=== Section Start ===
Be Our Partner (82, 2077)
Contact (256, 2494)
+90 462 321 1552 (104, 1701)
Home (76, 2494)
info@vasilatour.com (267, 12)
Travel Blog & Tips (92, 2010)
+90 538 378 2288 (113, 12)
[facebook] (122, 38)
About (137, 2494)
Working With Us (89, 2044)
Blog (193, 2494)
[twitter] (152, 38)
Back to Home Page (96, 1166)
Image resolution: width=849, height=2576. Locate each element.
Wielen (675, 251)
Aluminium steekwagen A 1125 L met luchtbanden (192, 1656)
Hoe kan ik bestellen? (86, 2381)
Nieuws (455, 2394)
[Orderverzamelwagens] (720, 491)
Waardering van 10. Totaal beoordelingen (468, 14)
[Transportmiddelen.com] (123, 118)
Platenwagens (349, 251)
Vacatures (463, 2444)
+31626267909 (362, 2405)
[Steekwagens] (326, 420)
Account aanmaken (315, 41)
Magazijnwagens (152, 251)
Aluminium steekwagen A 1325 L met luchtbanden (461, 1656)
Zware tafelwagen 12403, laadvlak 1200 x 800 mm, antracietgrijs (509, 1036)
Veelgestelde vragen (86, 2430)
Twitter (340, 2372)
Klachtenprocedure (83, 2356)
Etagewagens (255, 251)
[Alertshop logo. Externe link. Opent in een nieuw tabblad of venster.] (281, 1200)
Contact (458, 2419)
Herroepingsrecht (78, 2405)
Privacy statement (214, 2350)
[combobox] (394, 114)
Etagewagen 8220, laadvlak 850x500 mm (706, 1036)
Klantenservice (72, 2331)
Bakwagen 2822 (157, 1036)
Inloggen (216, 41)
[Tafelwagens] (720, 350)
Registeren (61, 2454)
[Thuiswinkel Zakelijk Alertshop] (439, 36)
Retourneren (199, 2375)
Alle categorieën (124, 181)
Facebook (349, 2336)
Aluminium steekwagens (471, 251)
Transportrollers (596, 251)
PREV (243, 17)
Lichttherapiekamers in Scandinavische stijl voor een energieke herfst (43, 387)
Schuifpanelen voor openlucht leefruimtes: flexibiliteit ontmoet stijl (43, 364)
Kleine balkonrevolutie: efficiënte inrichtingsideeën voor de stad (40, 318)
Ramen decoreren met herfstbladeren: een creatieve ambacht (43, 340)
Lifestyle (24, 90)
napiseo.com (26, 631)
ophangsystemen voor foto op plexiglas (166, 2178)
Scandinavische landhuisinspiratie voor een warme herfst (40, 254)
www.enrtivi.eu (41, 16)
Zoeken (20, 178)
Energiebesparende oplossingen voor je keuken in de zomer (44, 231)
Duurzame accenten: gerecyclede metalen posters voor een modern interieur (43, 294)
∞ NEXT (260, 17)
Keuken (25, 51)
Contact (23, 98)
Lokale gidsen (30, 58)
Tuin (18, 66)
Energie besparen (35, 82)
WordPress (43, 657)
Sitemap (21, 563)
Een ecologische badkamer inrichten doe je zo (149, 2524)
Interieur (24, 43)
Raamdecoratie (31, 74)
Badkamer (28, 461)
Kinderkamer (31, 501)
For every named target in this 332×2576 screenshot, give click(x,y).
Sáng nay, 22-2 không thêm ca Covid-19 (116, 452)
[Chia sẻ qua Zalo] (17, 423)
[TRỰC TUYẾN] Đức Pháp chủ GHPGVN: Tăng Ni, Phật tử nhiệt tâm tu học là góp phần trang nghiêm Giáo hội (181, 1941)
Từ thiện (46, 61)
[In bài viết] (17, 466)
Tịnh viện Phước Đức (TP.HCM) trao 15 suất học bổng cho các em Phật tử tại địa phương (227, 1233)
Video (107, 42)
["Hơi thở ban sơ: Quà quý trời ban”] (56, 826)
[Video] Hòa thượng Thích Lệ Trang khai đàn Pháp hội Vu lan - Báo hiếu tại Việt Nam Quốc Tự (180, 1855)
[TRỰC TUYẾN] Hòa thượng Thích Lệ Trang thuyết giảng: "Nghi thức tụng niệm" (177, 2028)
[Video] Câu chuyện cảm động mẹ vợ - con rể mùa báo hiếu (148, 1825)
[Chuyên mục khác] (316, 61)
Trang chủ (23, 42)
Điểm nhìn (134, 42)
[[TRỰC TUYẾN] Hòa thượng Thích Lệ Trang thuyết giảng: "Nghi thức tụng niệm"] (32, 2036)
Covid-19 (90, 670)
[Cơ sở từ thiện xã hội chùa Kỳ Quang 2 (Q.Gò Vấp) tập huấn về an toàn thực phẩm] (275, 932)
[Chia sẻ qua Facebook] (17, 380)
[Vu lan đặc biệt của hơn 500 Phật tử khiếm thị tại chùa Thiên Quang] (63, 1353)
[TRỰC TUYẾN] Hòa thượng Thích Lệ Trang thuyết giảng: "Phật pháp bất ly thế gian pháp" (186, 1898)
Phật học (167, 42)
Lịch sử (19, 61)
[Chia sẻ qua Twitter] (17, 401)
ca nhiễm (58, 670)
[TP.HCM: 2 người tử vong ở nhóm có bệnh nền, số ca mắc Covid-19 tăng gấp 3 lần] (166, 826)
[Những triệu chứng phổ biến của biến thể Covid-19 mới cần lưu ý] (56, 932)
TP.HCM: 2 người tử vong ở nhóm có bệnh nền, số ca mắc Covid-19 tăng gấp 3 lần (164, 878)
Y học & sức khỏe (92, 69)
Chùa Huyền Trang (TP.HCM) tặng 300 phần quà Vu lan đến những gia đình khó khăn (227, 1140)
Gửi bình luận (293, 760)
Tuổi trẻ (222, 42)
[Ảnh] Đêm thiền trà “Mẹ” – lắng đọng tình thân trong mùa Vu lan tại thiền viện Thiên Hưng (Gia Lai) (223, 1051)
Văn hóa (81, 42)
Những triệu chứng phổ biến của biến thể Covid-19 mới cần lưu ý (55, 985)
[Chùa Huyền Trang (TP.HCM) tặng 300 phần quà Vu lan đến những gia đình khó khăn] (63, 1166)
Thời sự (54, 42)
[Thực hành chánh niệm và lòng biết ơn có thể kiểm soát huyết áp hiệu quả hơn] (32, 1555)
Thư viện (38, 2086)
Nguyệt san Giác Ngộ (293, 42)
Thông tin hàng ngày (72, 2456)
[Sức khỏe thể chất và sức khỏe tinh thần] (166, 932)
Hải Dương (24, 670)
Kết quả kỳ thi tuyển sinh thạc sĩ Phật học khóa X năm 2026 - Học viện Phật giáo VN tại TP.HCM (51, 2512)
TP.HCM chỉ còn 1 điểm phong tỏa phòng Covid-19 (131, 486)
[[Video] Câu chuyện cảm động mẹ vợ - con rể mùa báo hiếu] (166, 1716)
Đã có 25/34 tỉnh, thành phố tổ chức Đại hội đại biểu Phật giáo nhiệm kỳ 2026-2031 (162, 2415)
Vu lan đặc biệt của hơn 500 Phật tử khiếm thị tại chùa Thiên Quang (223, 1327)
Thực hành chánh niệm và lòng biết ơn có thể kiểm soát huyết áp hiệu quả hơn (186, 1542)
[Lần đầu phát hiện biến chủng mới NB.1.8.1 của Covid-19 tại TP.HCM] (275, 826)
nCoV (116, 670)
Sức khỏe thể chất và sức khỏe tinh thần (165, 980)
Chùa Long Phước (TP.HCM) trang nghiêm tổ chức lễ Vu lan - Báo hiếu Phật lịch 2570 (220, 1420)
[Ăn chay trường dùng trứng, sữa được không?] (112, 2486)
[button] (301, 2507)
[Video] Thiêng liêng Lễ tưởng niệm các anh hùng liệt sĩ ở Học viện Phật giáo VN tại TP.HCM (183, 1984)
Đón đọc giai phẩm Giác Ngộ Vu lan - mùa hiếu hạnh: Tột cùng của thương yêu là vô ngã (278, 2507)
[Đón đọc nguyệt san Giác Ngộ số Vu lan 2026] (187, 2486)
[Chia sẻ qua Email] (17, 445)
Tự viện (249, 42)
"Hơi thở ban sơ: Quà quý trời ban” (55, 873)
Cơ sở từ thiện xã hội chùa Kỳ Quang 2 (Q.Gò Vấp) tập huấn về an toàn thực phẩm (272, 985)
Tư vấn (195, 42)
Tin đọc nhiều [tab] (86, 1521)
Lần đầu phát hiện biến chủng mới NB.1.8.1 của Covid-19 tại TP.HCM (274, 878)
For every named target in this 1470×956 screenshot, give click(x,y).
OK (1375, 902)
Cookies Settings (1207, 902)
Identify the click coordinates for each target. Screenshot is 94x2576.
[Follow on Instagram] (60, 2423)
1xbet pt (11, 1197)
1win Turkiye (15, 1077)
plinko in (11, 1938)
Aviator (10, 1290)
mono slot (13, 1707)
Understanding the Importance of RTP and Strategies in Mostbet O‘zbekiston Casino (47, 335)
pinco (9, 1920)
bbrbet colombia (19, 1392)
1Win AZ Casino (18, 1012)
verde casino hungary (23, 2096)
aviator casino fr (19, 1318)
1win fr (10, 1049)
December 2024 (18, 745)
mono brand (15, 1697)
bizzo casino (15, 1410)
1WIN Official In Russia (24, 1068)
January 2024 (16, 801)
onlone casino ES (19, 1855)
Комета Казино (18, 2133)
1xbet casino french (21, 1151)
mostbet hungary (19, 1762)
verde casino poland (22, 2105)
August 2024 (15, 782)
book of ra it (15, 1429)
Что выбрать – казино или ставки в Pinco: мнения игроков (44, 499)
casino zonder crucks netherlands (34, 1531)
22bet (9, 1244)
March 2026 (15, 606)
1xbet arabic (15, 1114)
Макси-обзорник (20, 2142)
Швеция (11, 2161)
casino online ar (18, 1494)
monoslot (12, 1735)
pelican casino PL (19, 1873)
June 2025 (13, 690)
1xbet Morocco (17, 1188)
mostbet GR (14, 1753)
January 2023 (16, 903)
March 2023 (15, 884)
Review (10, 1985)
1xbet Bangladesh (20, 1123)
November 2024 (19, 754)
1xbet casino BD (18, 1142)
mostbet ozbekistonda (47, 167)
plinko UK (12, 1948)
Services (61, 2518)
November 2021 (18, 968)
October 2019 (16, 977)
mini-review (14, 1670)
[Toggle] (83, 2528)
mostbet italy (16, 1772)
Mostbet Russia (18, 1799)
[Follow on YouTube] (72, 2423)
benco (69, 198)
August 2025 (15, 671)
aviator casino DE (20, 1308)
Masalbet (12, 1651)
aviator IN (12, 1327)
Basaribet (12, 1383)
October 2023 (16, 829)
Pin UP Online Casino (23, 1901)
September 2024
=== Section End ===
**PROBLEM STATEMENT**
Copy out the lines above exactly, beginning at the one that contains "casino online ar (18, 1494)" and ending at the one that contains "benco (69, 198)".

**YOUR RESPONSE**
casino online ar (18, 1494)
monoslot (12, 1735)
pelican casino PL (19, 1873)
June 2025 (13, 690)
1xbet Morocco (17, 1188)
mostbet GR (14, 1753)
January 2023 (16, 903)
March 2023 (15, 884)
Review (10, 1985)
1xbet Bangladesh (20, 1123)
November 2024 (19, 754)
1xbet casino BD (18, 1142)
mostbet ozbekistonda (47, 167)
plinko UK (12, 1948)
Services (61, 2518)
November 2021 (18, 968)
October 2019 (16, 977)
mini-review (14, 1670)
[Toggle] (83, 2528)
mostbet italy (16, 1772)
Mostbet Russia (18, 1799)
[Follow on YouTube] (72, 2423)
benco (69, 198)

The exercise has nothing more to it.